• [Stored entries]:
────

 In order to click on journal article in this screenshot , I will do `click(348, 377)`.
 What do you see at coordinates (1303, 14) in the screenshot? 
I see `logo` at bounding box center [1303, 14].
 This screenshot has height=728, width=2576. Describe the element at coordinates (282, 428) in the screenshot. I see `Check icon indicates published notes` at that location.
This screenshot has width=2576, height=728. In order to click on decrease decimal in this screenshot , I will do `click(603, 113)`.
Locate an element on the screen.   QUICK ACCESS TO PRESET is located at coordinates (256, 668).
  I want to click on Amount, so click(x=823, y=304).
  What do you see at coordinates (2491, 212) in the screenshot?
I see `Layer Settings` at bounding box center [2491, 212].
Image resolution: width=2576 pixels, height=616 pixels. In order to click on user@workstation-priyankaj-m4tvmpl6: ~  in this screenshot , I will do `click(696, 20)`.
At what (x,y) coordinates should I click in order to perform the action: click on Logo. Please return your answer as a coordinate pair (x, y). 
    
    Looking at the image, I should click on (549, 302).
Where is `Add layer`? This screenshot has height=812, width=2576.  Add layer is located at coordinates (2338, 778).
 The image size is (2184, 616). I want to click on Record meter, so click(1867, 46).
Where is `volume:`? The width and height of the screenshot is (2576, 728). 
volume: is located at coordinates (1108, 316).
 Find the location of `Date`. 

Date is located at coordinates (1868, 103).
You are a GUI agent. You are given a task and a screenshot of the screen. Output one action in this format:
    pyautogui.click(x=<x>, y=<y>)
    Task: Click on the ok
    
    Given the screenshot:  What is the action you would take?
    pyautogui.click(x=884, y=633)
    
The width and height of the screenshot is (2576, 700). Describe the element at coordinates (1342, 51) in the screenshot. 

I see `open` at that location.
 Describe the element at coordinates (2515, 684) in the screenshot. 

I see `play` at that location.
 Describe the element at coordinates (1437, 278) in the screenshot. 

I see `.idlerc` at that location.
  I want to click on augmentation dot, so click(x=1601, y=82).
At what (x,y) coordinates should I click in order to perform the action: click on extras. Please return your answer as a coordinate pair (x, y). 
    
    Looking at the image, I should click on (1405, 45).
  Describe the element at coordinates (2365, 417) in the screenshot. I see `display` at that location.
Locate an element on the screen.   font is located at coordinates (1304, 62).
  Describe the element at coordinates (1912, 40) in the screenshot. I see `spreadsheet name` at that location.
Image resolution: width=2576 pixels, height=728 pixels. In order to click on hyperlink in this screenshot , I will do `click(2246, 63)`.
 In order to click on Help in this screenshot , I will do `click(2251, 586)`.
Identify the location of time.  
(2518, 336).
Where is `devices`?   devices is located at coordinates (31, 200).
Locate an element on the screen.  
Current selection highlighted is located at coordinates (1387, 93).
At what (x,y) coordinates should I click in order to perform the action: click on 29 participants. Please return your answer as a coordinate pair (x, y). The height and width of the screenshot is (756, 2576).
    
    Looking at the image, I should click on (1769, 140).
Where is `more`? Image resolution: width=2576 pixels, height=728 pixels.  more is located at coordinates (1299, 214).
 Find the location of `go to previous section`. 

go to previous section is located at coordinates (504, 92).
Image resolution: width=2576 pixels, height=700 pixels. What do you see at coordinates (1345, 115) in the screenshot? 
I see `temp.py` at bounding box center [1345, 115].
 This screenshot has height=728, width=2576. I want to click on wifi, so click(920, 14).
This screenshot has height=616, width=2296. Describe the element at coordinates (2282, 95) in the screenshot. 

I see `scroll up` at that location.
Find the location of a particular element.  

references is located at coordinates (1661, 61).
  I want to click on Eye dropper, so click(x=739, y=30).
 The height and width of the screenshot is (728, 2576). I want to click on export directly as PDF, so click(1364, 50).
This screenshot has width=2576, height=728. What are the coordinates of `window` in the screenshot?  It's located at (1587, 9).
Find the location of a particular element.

────

Write the records above out again, switching "Find the location of" to "Locate" everywhere and changing nothing else.

• [Written answer]:
 In order to click on journal article in this screenshot , I will do `click(348, 377)`.
 What do you see at coordinates (1303, 14) in the screenshot? 
I see `logo` at bounding box center [1303, 14].
 This screenshot has height=728, width=2576. Describe the element at coordinates (282, 428) in the screenshot. I see `Check icon indicates published notes` at that location.
This screenshot has width=2576, height=728. In order to click on decrease decimal in this screenshot , I will do `click(603, 113)`.
Locate an element on the screen.   QUICK ACCESS TO PRESET is located at coordinates (256, 668).
  I want to click on Amount, so click(x=823, y=304).
  What do you see at coordinates (2491, 212) in the screenshot?
I see `Layer Settings` at bounding box center [2491, 212].
Image resolution: width=2576 pixels, height=616 pixels. In order to click on user@workstation-priyankaj-m4tvmpl6: ~  in this screenshot , I will do `click(696, 20)`.
At what (x,y) coordinates should I click in order to perform the action: click on Logo. Please return your answer as a coordinate pair (x, y). 
    
    Looking at the image, I should click on (549, 302).
Where is `Add layer`? This screenshot has height=812, width=2576.  Add layer is located at coordinates (2338, 778).
 The image size is (2184, 616). I want to click on Record meter, so click(1867, 46).
Where is `volume:`? The width and height of the screenshot is (2576, 728). 
volume: is located at coordinates (1108, 316).
 Locate `Date`. 

Date is located at coordinates (1868, 103).
You are a GUI agent. You are given a task and a screenshot of the screen. Output one action in this format:
    pyautogui.click(x=<x>, y=<y>)
    Task: Click on the ok
    
    Given the screenshot:  What is the action you would take?
    pyautogui.click(x=884, y=633)
    
The width and height of the screenshot is (2576, 700). Describe the element at coordinates (1342, 51) in the screenshot. 

I see `open` at that location.
 Describe the element at coordinates (2515, 684) in the screenshot. 

I see `play` at that location.
 Describe the element at coordinates (1437, 278) in the screenshot. 

I see `.idlerc` at that location.
  I want to click on augmentation dot, so click(x=1601, y=82).
At what (x,y) coordinates should I click in order to perform the action: click on extras. Please return your answer as a coordinate pair (x, y). 
    
    Looking at the image, I should click on (1405, 45).
  Describe the element at coordinates (2365, 417) in the screenshot. I see `display` at that location.
Locate an element on the screen.   font is located at coordinates (1304, 62).
  Describe the element at coordinates (1912, 40) in the screenshot. I see `spreadsheet name` at that location.
Image resolution: width=2576 pixels, height=728 pixels. In order to click on hyperlink in this screenshot , I will do `click(2246, 63)`.
 In order to click on Help in this screenshot , I will do `click(2251, 586)`.
Identify the location of time.  
(2518, 336).
Where is `devices`?   devices is located at coordinates (31, 200).
Locate an element on the screen.  
Current selection highlighted is located at coordinates (1387, 93).
At what (x,y) coordinates should I click in order to perform the action: click on 29 participants. Please return your answer as a coordinate pair (x, y). The height and width of the screenshot is (756, 2576).
    
    Looking at the image, I should click on (1769, 140).
Where is `more`? Image resolution: width=2576 pixels, height=728 pixels.  more is located at coordinates (1299, 214).
 Locate `go to previous section`. 

go to previous section is located at coordinates (504, 92).
Image resolution: width=2576 pixels, height=700 pixels. What do you see at coordinates (1345, 115) in the screenshot? 
I see `temp.py` at bounding box center [1345, 115].
 This screenshot has height=728, width=2576. I want to click on wifi, so click(920, 14).
This screenshot has height=616, width=2296. Describe the element at coordinates (2282, 95) in the screenshot. 

I see `scroll up` at that location.
Locate a particular element.  

references is located at coordinates (1661, 61).
  I want to click on Eye dropper, so click(x=739, y=30).
 The height and width of the screenshot is (728, 2576). I want to click on export directly as PDF, so click(1364, 50).
This screenshot has width=2576, height=728. What are the coordinates of `window` in the screenshot?  It's located at (1587, 9).
Locate a particular element.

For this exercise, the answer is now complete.